Стало модно рассуждать о возврате к традициям и борьбе с либерализмом, коммунизмом и прочим "модерном". В частности, этим любит заниматься главный традиционалист всея Руси Александр Дугин:
«Если бы мы родились в Традиции – мы бы жили прекрасно. Пахать, воевать, молиться – что может быть лучше».
Однако каков же был этот домодерновый, средневековый традиционализм на самом деле?
Читая книгу французского историка Марка Блока "Феодальное общество", я отметил один интересный феномен. Блок много рассуждает о ментальности средневекового европейского человека, в частности – о присущем ему традиционализме. В Средние века для всех без исключения сословий прошлое играло важнейшее значение. Будущее церковь предрекала мрачное, настоящее было полно трудностей и опасностей. Оставалось упиваться эпосом прошлых лет, представляя в нём своих героических предков и их подвиги.
При этом, прошлое играло не только психологическое, но и прикладное значение. Судебные решения опирались на местные обычаи, либо на древние римские манускрипты с изложением юридических норм. Причём чем древнее обычай, тем весомее он становился как доказательство в суде. Многие свои деяния знатные люди обосновывали обычаями предков, которые служили оправданием жестокости, поборов и прочих нелицеприятных вещей.
Чаще всего разбирательства в древности той или иной традиции происходили именно в имущественном плане. Так, беграмотные крестьяне могли обосновать в суде право на возделываемый участок свидетельством того, что "на нём пахали ещё наши деды". Малограмотные феодалы оправдывали право собирать дань с этих крестьян традицией, идущей от завоеваний предков. Образованные монахи копались в документах и иногда даже их подделывали, чтобы подтвердить притязания своей обители на плодородные земли.
Однако Марк Блок замечает тот факт, что при такой силе традиций, они не были каким-то статичным явлением и сами постоянно трансформировались, зачастую приобретая "древний" ореол уже через несколько лет после своего появления. Так, феодал в неурожайный год мог обратиться за помощью к местным крестьянам, взяв с них зерна больше обычного, а через год или два это превращалось уже в традицию. Обеспечивалась "традиционность" устоев, естественно, правом сильного.
Ещё одним важным фактом было то, что в те времена сама история собиралась и хранилась из рук вон плохо.
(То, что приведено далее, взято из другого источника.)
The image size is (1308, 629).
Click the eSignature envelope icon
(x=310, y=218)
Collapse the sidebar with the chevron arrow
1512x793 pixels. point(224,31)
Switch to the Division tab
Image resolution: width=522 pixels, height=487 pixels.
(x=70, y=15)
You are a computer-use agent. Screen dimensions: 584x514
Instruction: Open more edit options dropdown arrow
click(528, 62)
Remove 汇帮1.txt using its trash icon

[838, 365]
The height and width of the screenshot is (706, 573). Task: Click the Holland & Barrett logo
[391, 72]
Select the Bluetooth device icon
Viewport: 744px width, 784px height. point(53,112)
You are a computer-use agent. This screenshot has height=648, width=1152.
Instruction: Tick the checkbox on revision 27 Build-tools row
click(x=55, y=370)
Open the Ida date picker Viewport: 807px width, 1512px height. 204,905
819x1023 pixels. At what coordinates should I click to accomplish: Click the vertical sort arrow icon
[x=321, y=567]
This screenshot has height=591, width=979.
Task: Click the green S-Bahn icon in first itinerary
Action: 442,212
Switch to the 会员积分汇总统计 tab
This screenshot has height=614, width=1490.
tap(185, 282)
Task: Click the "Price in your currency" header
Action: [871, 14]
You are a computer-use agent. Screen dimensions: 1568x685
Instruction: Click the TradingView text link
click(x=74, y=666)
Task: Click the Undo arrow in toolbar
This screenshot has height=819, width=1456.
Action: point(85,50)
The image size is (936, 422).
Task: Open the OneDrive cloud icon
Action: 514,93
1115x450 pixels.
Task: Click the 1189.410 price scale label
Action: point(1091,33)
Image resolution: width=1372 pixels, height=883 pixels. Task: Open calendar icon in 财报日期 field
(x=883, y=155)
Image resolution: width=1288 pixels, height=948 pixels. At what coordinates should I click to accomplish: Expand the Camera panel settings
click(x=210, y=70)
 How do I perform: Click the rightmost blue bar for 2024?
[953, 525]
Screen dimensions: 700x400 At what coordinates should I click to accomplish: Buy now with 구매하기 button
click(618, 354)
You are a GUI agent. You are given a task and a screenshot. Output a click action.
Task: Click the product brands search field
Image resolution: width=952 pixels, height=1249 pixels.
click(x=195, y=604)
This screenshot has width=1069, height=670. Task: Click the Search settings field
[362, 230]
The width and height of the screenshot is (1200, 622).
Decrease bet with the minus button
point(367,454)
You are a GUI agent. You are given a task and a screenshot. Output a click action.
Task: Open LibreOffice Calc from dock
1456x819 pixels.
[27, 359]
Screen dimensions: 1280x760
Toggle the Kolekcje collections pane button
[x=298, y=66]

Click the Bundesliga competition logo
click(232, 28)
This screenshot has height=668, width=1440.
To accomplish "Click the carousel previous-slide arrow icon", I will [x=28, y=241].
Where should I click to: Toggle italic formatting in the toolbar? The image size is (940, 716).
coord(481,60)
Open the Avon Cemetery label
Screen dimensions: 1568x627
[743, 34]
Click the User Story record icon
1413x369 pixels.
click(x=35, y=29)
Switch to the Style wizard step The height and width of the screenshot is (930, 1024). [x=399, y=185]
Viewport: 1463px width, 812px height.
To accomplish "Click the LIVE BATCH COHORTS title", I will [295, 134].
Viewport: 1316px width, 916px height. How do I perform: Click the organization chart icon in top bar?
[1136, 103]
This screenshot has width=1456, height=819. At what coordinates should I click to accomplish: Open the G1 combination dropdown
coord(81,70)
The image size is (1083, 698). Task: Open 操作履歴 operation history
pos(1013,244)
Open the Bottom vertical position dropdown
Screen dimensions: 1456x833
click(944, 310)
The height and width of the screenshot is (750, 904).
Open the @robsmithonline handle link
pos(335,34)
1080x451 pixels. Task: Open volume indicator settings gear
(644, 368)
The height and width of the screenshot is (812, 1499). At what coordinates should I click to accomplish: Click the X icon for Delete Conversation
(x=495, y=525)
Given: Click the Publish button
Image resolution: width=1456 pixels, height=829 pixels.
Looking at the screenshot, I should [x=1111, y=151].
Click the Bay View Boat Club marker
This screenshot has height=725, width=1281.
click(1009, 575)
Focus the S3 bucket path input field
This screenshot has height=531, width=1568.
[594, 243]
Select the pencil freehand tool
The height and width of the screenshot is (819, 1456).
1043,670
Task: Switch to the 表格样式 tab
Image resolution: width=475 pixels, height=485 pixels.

Летописи были неточны во времени, событиях и действующих лицах и часто противоречили друг другу. Устный эпос был на большую часть сочинен либо монахами, либо странствующими певцами, которые произвольно добавляли персонажей и их подвиги в уже готовые истории, дабы угодить местной знати, либо её опорочить. Новые обычаи часто внедрялись правителями под предлогом неожиданно найденной в манускриптах древней традиции. Ведь само слово "древний" было синонимом "благочестивый" и другого обоснования не требовалось.
В итоге оказалось, что средневековое благоговение к прошлому привело вовсе не к его бережному хранению. А напротив – к грубейшим фальсификациям ради установления выгодной себе исторической правды. Пострадавшими от таких традиций неизбежно оказывались свободные и зависимые крестьяне, реже – городская буржуазия. Ну а выгодополучателями – знать и духовенство.
До сих пор традиционалистский подход по идеализации и отбеливанию собственной истории и очернению всей остальной полностью противоречит научному принципу беспристрастности исследователя и его отстранённости от объекта исследования. Поэтому историческая наука и проверяемые ею исторические знания — главные враги тралиционалистов. Ведь на поверку оказывается, что их традиции не такие уж традиционные, а являются лишь лично им выгодными представлениями о прошлом.